Task description.
Reproduce exactly the line with "Where should I click to: Click the $160.00" and every line that follows it below, up to and including the last one. Do not include pictures or anything else.

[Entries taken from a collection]
--*--
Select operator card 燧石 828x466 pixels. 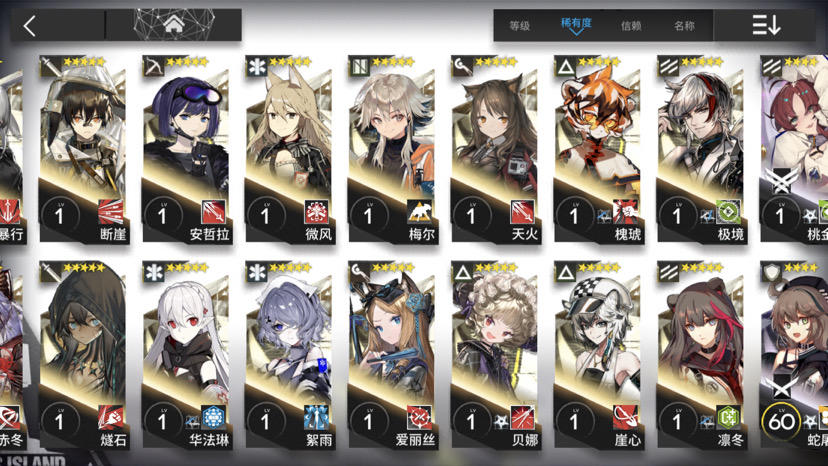point(83,356)
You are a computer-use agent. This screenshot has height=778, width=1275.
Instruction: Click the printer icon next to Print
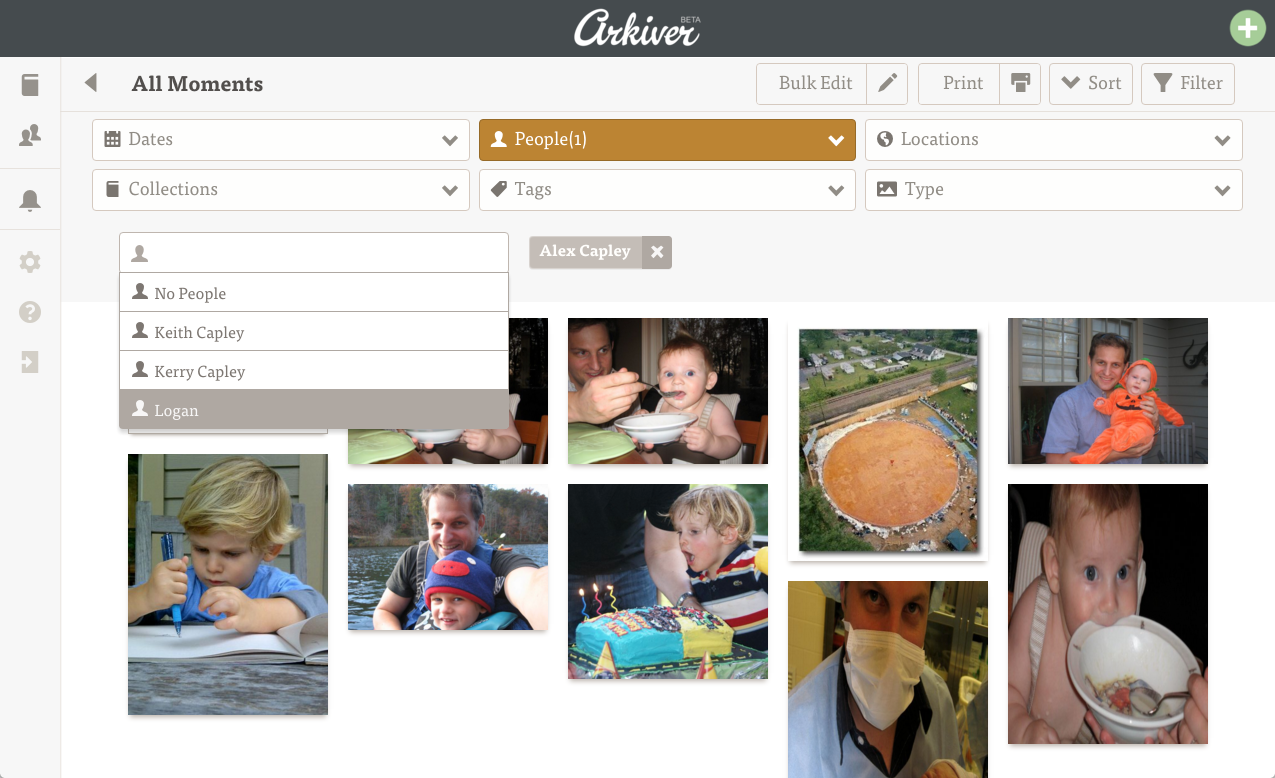1020,84
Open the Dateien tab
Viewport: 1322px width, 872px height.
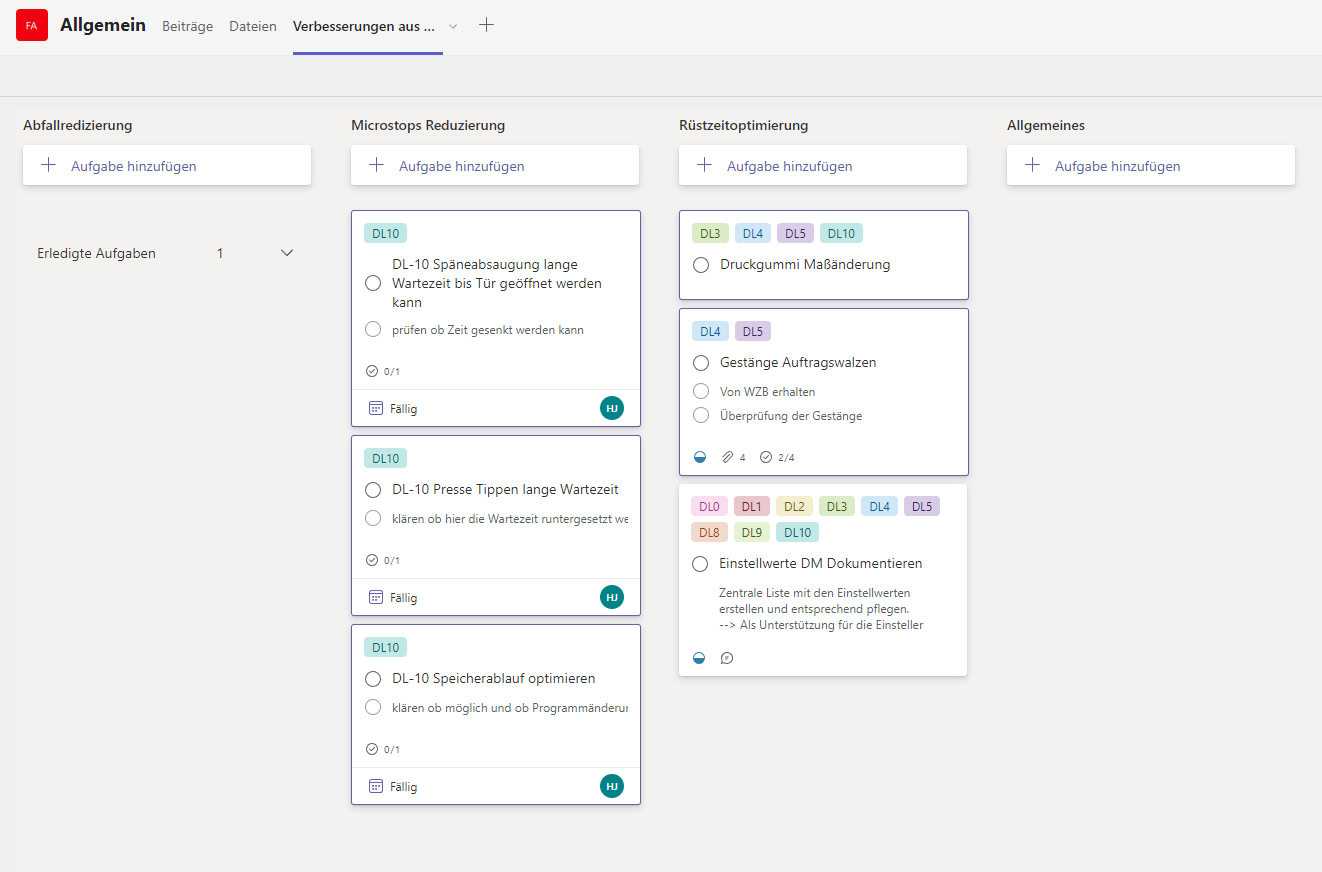pyautogui.click(x=252, y=27)
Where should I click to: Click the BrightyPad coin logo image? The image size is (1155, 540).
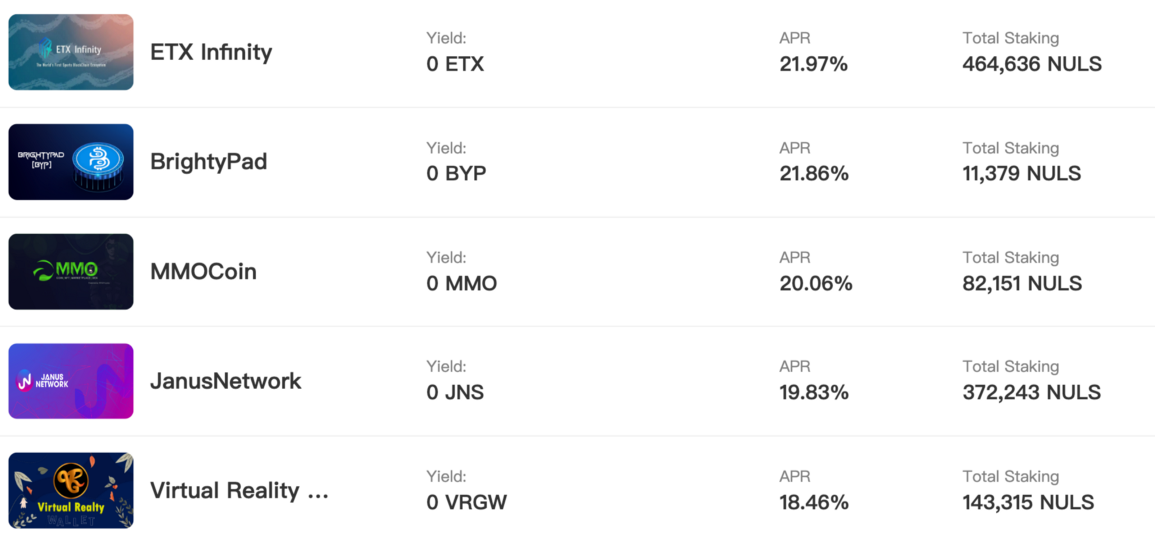point(71,162)
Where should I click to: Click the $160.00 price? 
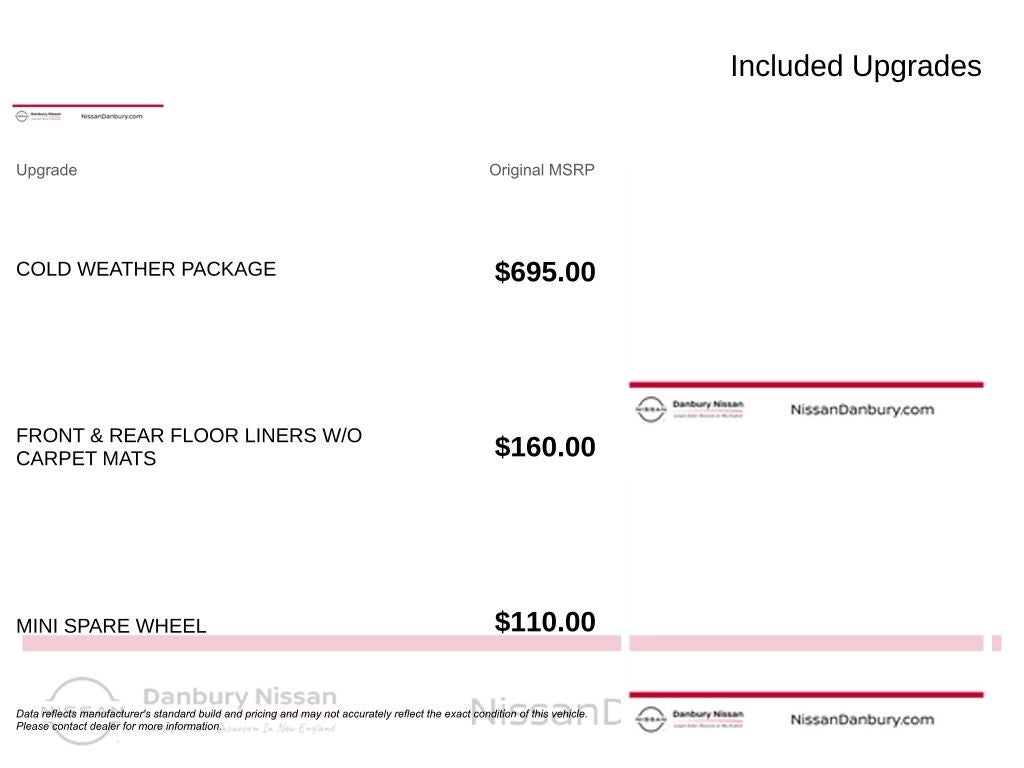click(545, 447)
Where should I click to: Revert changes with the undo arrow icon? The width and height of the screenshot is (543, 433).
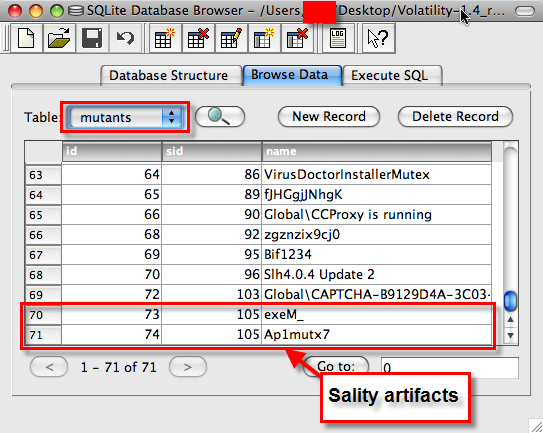[125, 38]
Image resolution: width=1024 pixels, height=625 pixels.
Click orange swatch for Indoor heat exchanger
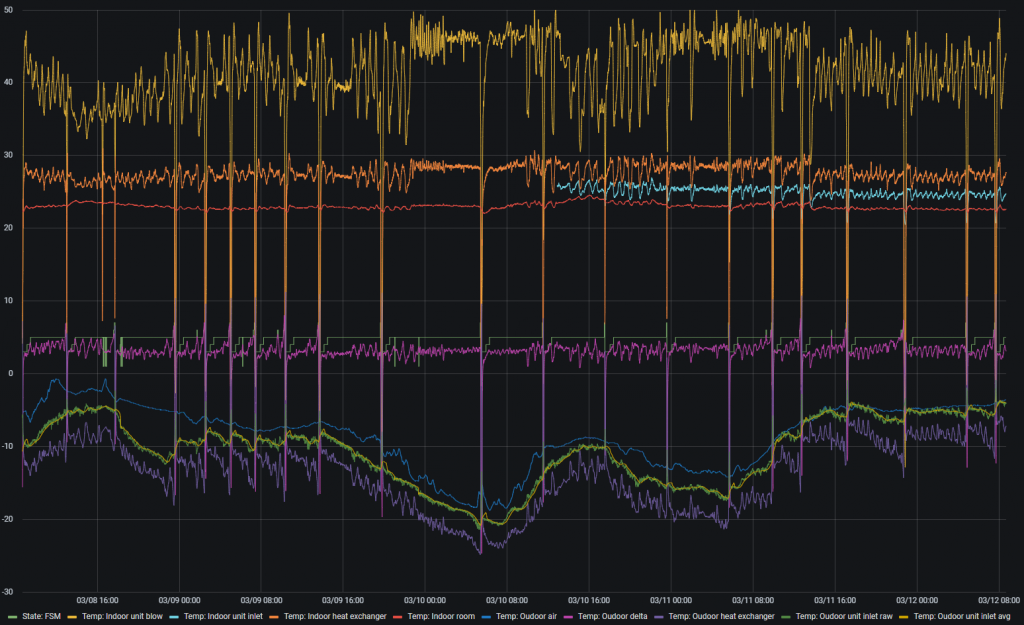point(276,616)
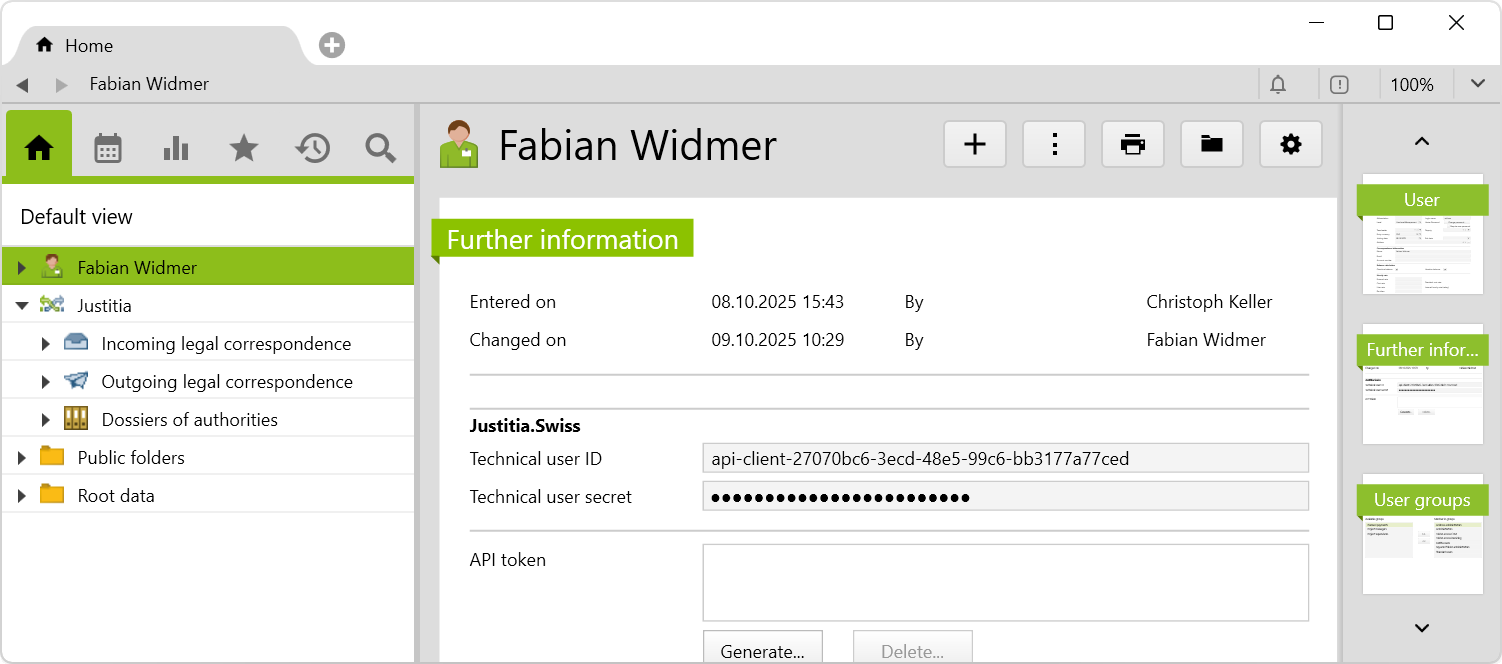Open the calendar view icon

(107, 149)
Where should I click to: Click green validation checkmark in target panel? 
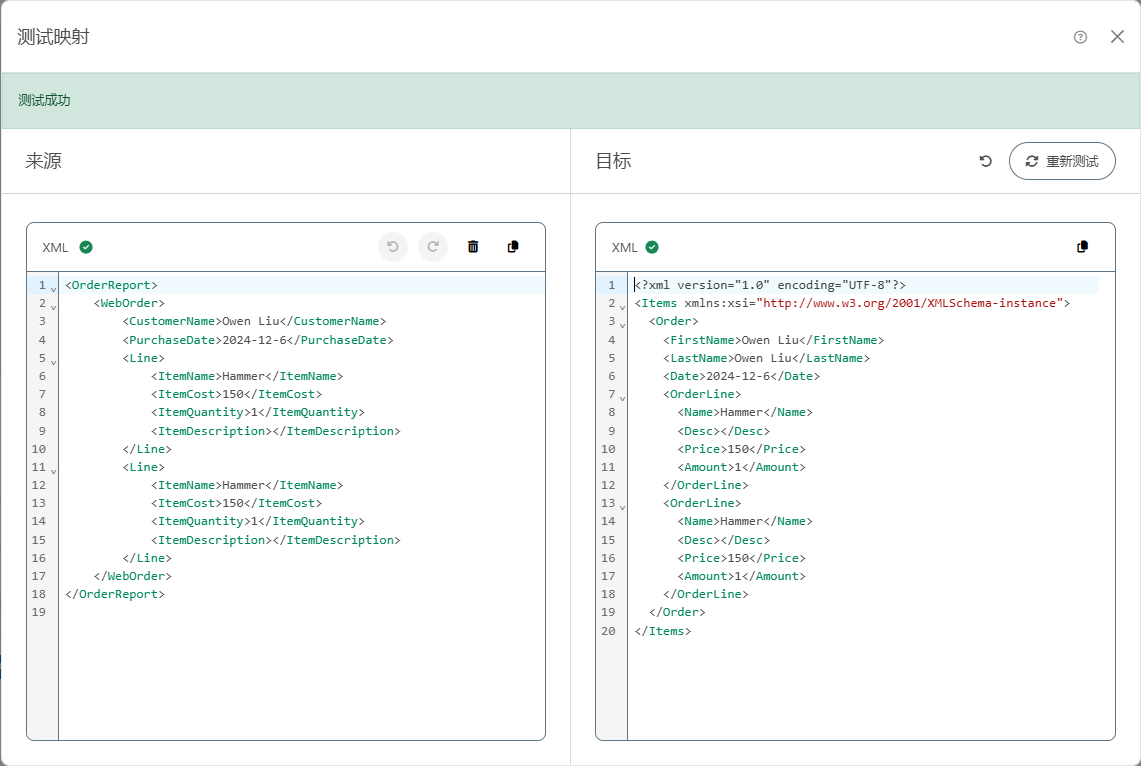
--*--
Task result.
Where should I click to: Click the $160.00 price? 
click(545, 447)
Where should I click to: Revert changes with the undo arrow icon? The width and height of the screenshot is (543, 433).
[125, 38]
Image resolution: width=1024 pixels, height=625 pixels.
Click orange swatch for Indoor heat exchanger
point(276,616)
Open the calendar view icon

(107, 149)
Where should I click to: Click green validation checkmark in target panel? 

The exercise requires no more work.